Buenos días a todos. Necesito ayuda con estos temas. Hay alguna manera de distinguirlos de forma rápida ???. Se me complica a la hora de declinar.

Muchas gracias,


----------



## Peterdg

En general: si en español utilizas "lo(s)" y "la(s)" es acusativo en alemán. Si utilizas "le(s)" en español ,es dativo en alemán. Como siempre, hay excepciones.

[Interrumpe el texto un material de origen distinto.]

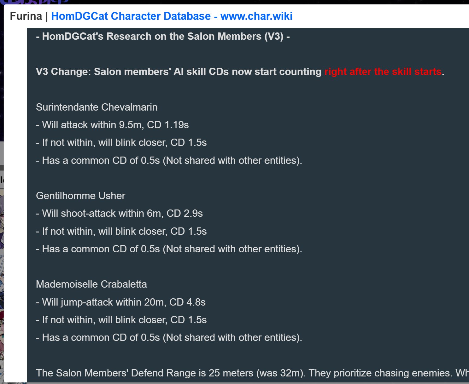Click the purple site logo at top-left
Image resolution: width=469 pixels, height=384 pixels.
(x=35, y=2)
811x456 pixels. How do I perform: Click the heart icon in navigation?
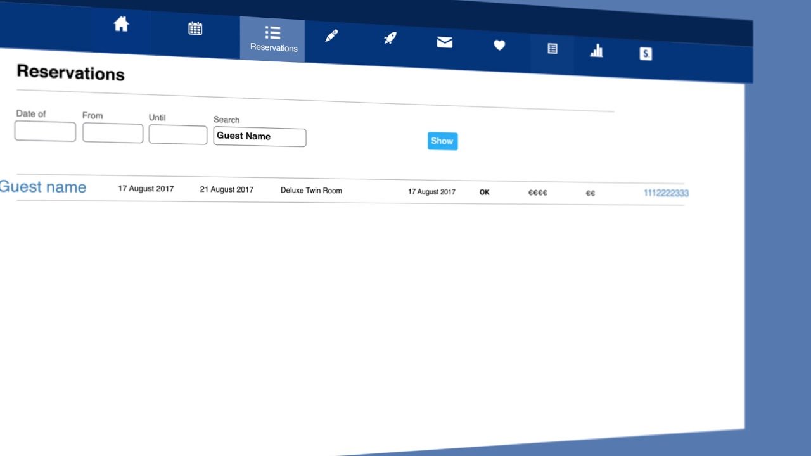click(499, 45)
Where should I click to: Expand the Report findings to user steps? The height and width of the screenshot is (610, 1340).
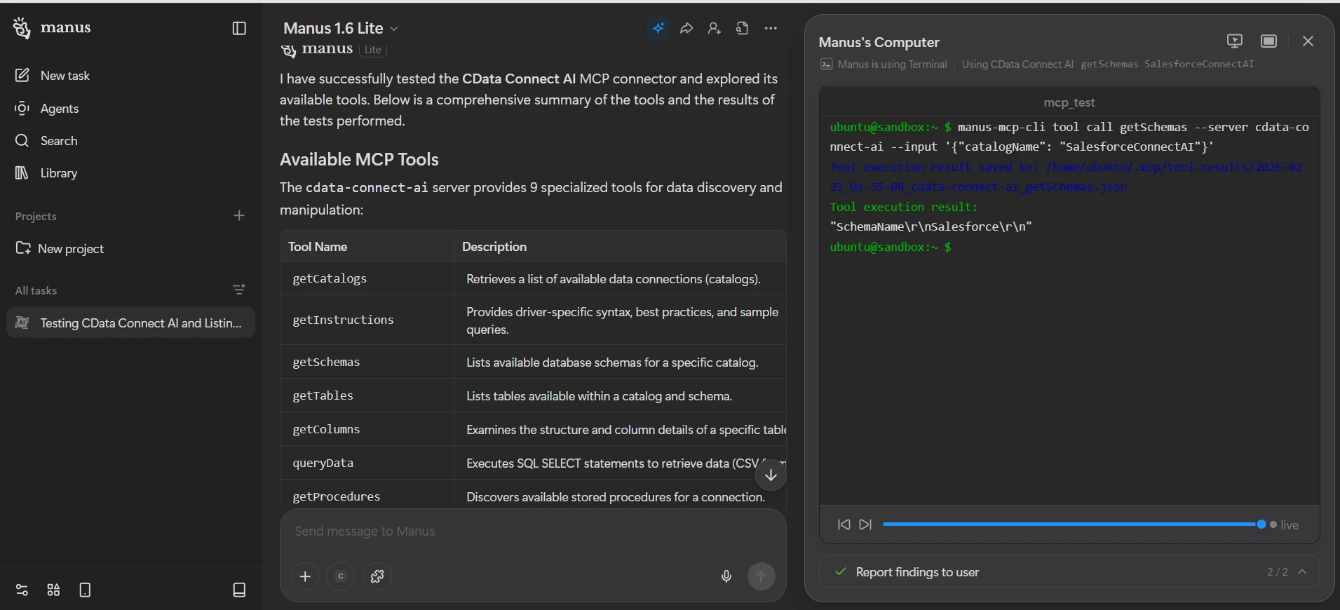pyautogui.click(x=1302, y=571)
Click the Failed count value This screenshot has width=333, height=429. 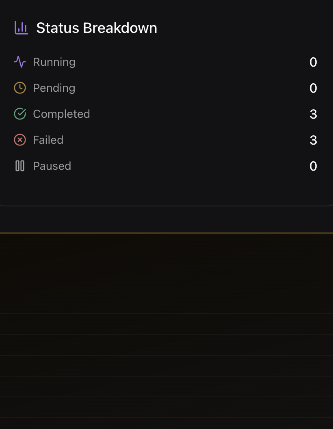[x=313, y=140]
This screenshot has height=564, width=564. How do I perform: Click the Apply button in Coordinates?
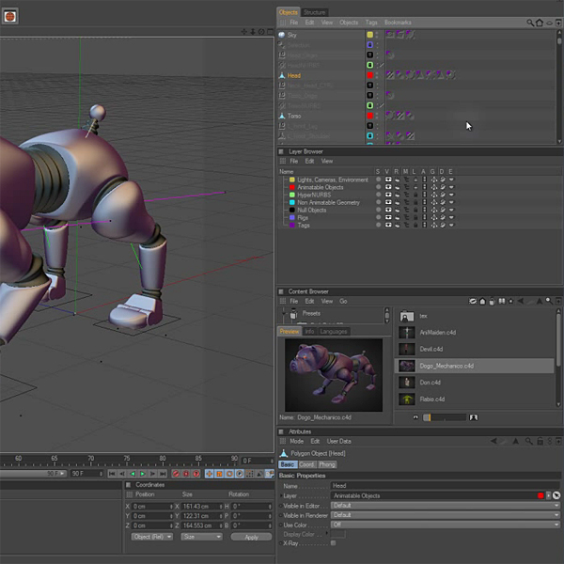pyautogui.click(x=251, y=537)
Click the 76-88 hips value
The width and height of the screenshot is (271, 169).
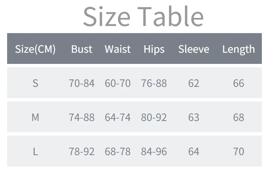(154, 83)
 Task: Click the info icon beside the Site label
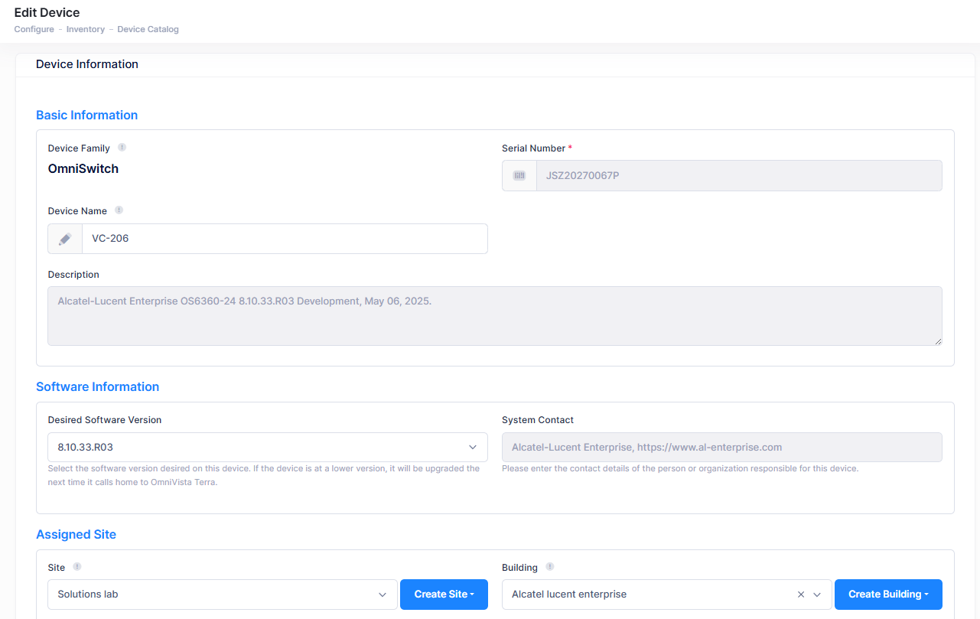click(x=77, y=567)

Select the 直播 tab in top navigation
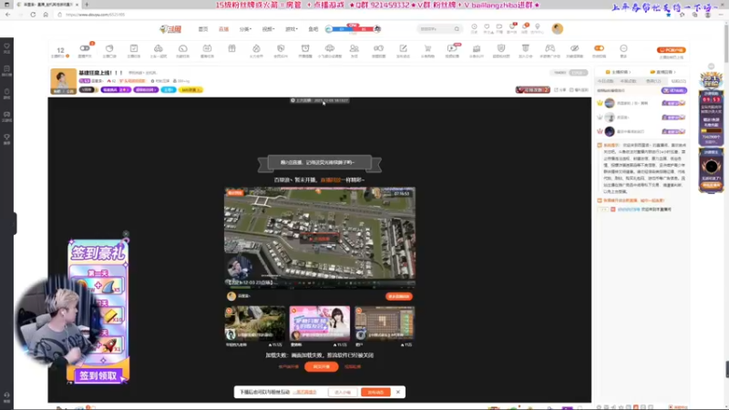(x=224, y=29)
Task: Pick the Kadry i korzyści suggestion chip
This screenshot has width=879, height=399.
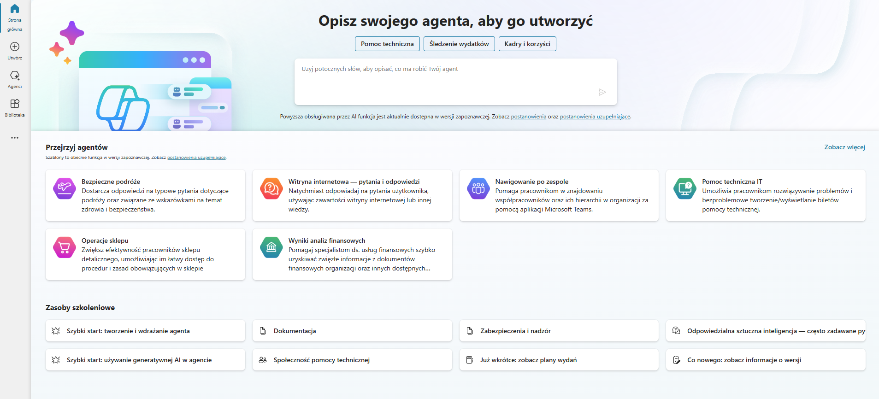Action: [x=527, y=44]
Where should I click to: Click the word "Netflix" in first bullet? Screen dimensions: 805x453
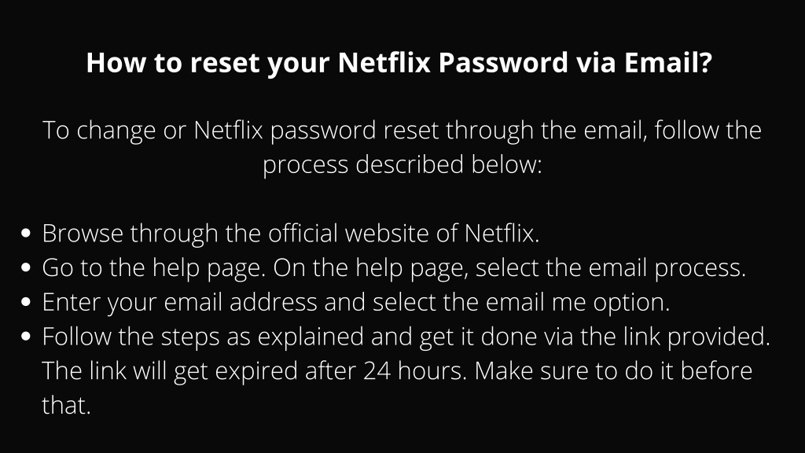[x=502, y=233]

Pediste: "de forma rápida"; eso es de forma rápida. Para explicarlo en su totalidad, necesitas una gramática.


----------



## ITA

Vielen Dank Peter!!. Cuando decía : de forma rápida, me refería a que yo necesito reconocerlo asi al momento de escribir algo. Asi que ( si no es mucho pedir) venga una explicación gramatical mas extensa.


----------



## anahiseri

Otra idea: cuando de trata de movimiento, la preposición suele ir con ACUSATIVO:
ir a la escuela - in DIE Schule gehen.
Cuando no hay movimiento, la preposición suele ir con DATIVO:
estar en la escuela - in DER Schule sein.


----------



## anahiseri

Si tienes claro lo que es un "complemento directo", pues eso es el ACUSATIVO. Es lo que va con verbos transitivos:  comprar, ver, esconder, oir, robar, querer  (. . . una cosa o persona). 
Tener unas ideas claras de gramática española te ayuda.


----------



## ITA

Muchas gracias . Es muy clara tu explicación y sencillo de aplicar.


----------



## anahiseri

ITA, lo que yo he llamado "movimiento" a lo mejor te lo han explicado con las preguntas
WO y WOHIN. (dónde,  *a dónde*)
WO bist du? - im Kino (Dativo)
WOHIN gehst du? - ins Kino (Acusativo). 
Pero ojo, esto no funciona al 100%. Hay preposiciones que van siempre con un caso determinado, por ejemplo *zu *va siempre con dativo. Y en español no somos muy estrictos distinguiendo entre *dónde *y* a dónde.*


----------



## ITA

Exacto, asi lo aprendí y aún asi se me complica jajaja. Es que cuesta ( o al menos para mi) sacar el chip del idioma propio y pensar en otro idioma.


----------